In 2017, the company opened a new European Regional Distribution Centre in Duisburg, Germany. It covers 21,000 m² of shelf space, has a team of around 100 employees and supplies customers in 44 European countries.

In 2018, the company became a shareholder of the automotive Aftermarket data firm TecAlliance.

In May 2024, Niterra moved its EMEA Regional Headquarters (RHQ) within the city of Ratingen to Balcke-Dürr-Allee 6, which is situated in the newly redeveloped Schwarzbach Quarter. The move is in response to the company’s sustainability goals and a decision to offer hybrid working patterns to its employees.

== Products ==
Niterra supplies ignition and vehicle electronics products for 4-wheel, 2-wheel, ATV/SSV, snowmobile, agriculture, gardening, marine and industry applications. In the Aftermarket, these products are supplied to parts wholesalers and distributors.

The company’s ignition product range includes spark plugs, glow plugs, ignition coils and ignition leads & caps, which are supplied under the NGK Ignition Parts brand.

Niterra’s range of vehicle electronics includes oxygen sensors, EGTS, MAP/MAF sensors, engine speed & position sensors, EGR valves and exhaust gas & differential pressure sensors (EDPS), all supplied under the NTK Vehicle Electronics brand.

Additionally, the company’s Technical Ceramics business unit produces semiconductor products, fine ceramics and products for the medical industry under NTK Technical Ceramics.

== Future ==
Since 2018, Niterra has created three ‘Venture Labs’ – innovation hubs designed to prepare the company for the future.
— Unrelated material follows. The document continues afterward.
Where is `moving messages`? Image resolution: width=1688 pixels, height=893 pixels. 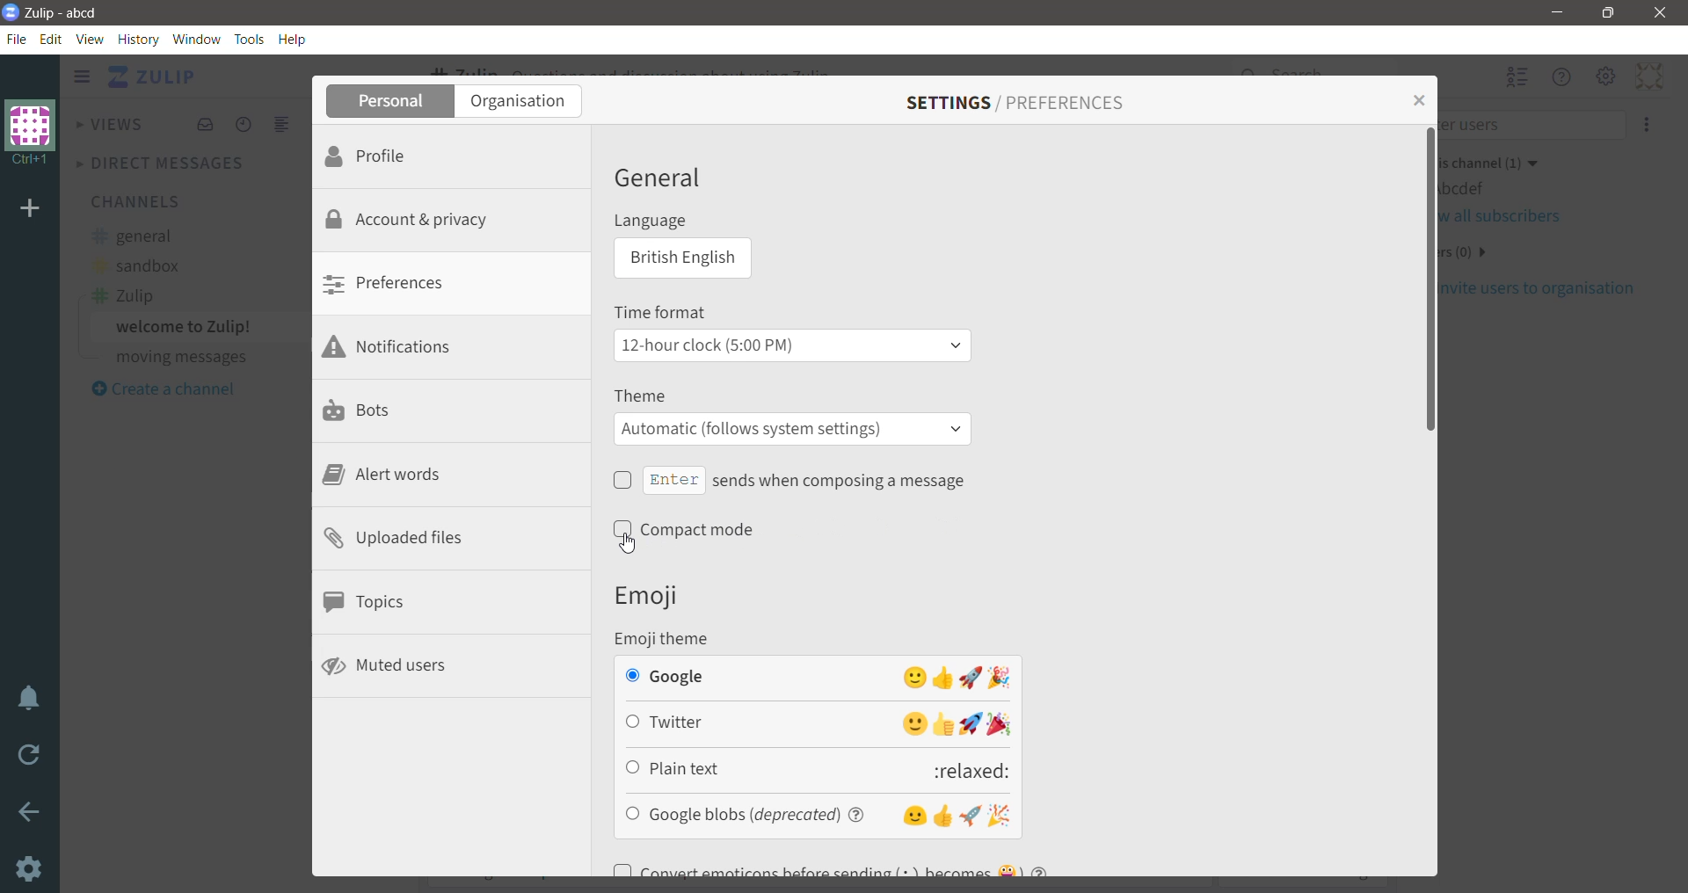 moving messages is located at coordinates (180, 357).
They focus on three areas: Smart Health, Smart Mobility and Environment & Energy and are located in Tokyo, Japan; Silicon Valley, USA; and Berlin, Germany.

With the goal of achieving carbon neutrality by 2050, Niterra has established ‘Eco Vision 2030’. Based on the United Nations’ ‘Sustainable Development Goals’, this vision sets the milestones for the company until the end of the 2020s and the following ten years leading up to 2040.

Currently, the company is transforming its organisation and business portfolio in a more sustainability-driven direction. Four business fields have been identified for this purpose: Mobility, Medical, Environment & Energy and Communications.

As part of this transformation, the company launched a $100 million Corporate Venture Capital Fund in April 2021 to pursue new opportunities in these areas. Additionally, the company is expanding into new business fields through mergers and acquisitions of enterprises e.g., in the medical field, as well as start-ups, which contribute to this aim with additional digital automotive services.

== Motorsports involvement ==
Niterra is also a supplier of the Scuderia Ferrari Formula 1 team. Niterra was the exclusive spark plug supplier for the IndyCar Series from 2007 to 2011. Since 2012, the company has only supplied Honda-powered IndyCar Series teams. Furthermore, Niterra supports a couple of teams in racing categories such as MotoGP, Moto2, Moto3, the World Rally Championship, the Motocross World Championship, the FIM Trial World Championship and the Superbike World Championship. In 2022, Niterra became the official technical partner of the X-raid motorsport team for the Dakar Rally.